Segment Start: Page text
When attaching a MCP2515 CAN bus controller to my RPI I started investigating the implementation performance and had to realize, that for some reason the RPI was unable to handle high load on the CAN bus (>100kHz CAN bus and duty cycle >50%). This resulted in loss of packets and errors showing on the CAN-bus-interface.
(See also: http://www.raspberrypi.org/phpBB3/viewtopic.php?f=44&t=7027&start=125)
Attaching a logic-analyzer to the "relevant" lines on the RPI (Enable, MISO,MOSI,Clock as well as the interrupt line plus signal on the Can-bus itself) showed that there where times when the RPI stopped sending SPI requests and the bus was idle for typically 4ms. During such times the CAN bus (as it is a broadcast medium) is still sending further packets, which can not get handled.
By the time that the SPI transfers start again there have been 13-14 messages (when using 500kHz at 50% Dutycycle) lost, as the MCP2515 only has a buffer for 2 messages.
Here a "scaled down" screenshot from the logic analyzer, where you see the gap in the top 4 graphs as well as the bottom most, which is the interrupt line of the mcp2515, which indicates there are packets to fetch.... The 2 lines above are the CAN Bus lines (RX and TX) that show that the packet-flow continues during this gap.
Also the observation has been made that a lot of time is spent "unproductive":
- between ENABLE LO and CLOCK run - in the range of 0.003ms
- between CLOCK stop and ENABLE HI - in the range of 0.010ms
and those numbers are slowly adding up to quite amount of time.
Looking on the internet revealed several posts that say that the basic SPI interface of linux has some performance issues when faced with high SPI frequencies and rates.
As an example see http://gumstix.8.n6.nabble.com/Howto-get-lower-latency-on-the-SPI-bus-td566254.html for a similar issue on an OMAP system.
And this one indicated changing the driver (again for a different ARM board) to use RealTime for its worker-model: http://firstname.lastname@example.org/msg07619.html
So investigating the issue resulted in realizing, that for the RPI the SPI driver is also based on a workqueue model (which runs at normal priorities - not RealTime scheduling) and is implemented interrupt driven (so no DMA, but still better than polling).
Work-queues are essentially "normal" processes (with the exception that they run in kernel space and can modify kernel data) and are thus susceptible to OS scheduling - and the 4ms gap is an indication that a different process has been scheduled and the workqueue has to wait...
In the meantime I also started to look upstream and came to realize that as of 22nd of February there is a patch that "centralized" some of the scheduling work-queue code into the SPI-core component (after the basic implementation had been proven to improve the situation tremendously on the PL022 platform): http://git.kernel.org/?p=linux/kernel/git/torvalds/linux.git;a=patch;h=ffbbdd21329f3e15eeca6df2d4bc11c04d9d91c0.
Segment End: Page text
_Task objective_: Set down the part of the Raspberry Pi SPI post between "And this one" and "has to wait...", inclusive, word for word.
Segment Start: Source material
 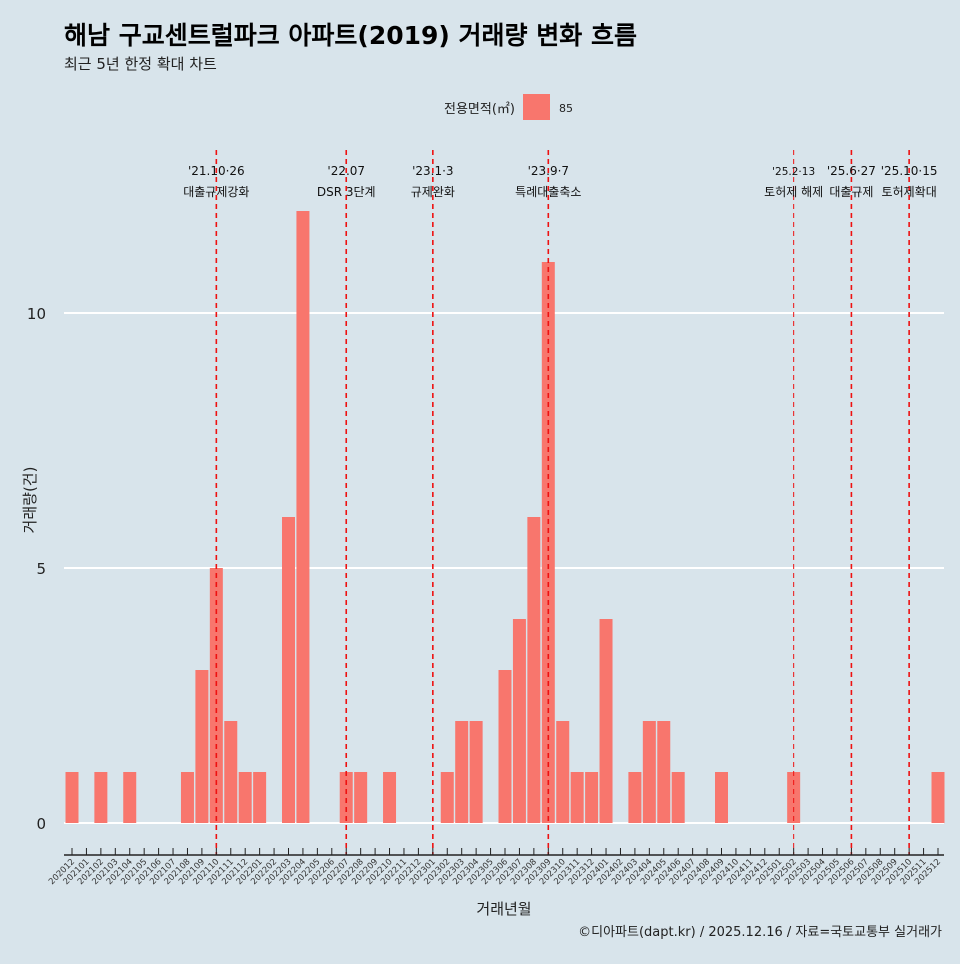 What do you see at coordinates (216, 171) in the screenshot?
I see `event-date: '21.10·26` at bounding box center [216, 171].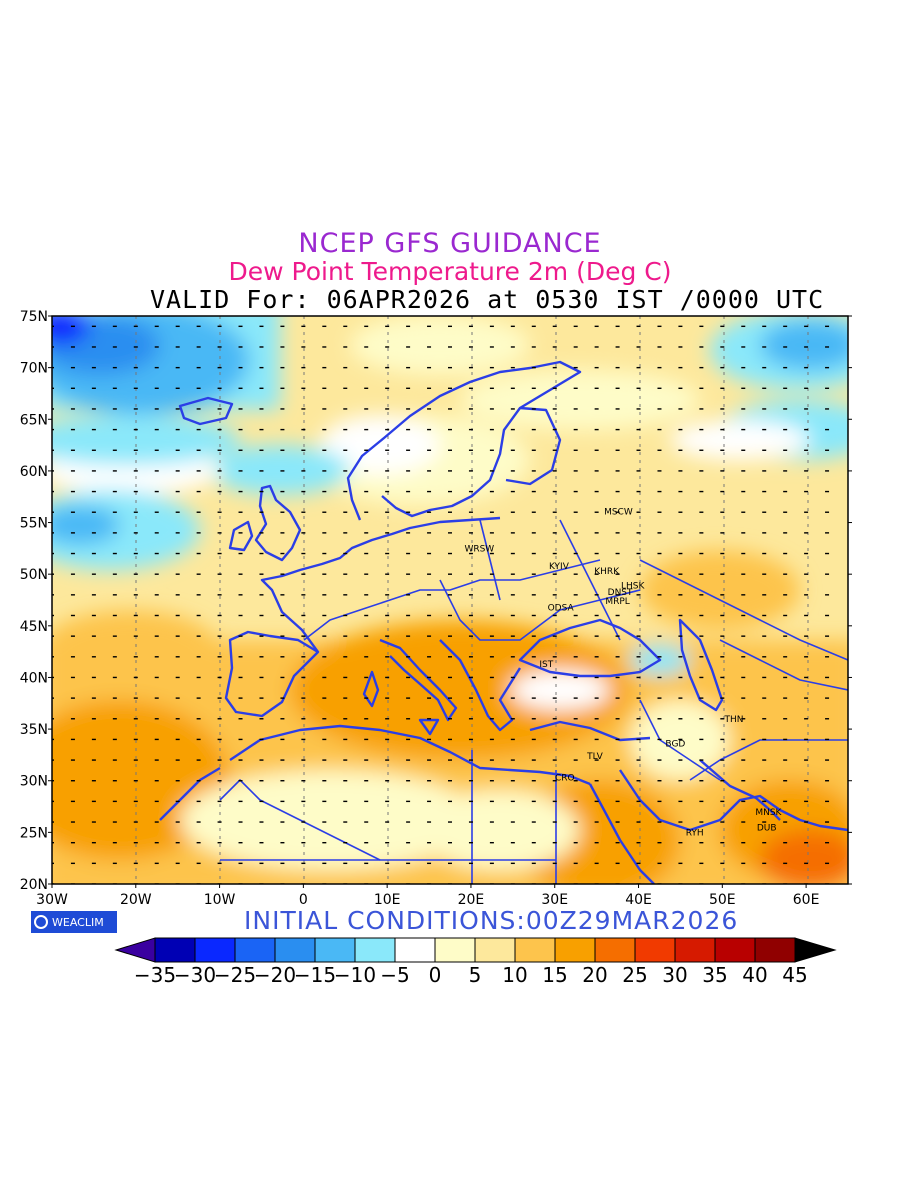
Segment End: Source material
_Reply_:
And this one indicated changing the driver (again for a different ARM board) to use RealTime for its worker-model: http://firstname.lastname@example.org/msg07619.html
So investigating the issue resulted in realizing, that for the RPI the SPI driver is also based on a workqueue model (which runs at normal priorities - not RealTime scheduling) and is implemented interrupt driven (so no DMA, but still better than polling).
Work-queues are essentially "normal" processes (with the exception that they run in kernel space and can modify kernel data) and are thus susceptible to OS scheduling - and the 4ms gap is an indication that a different process has been scheduled and the workqueue has to wait...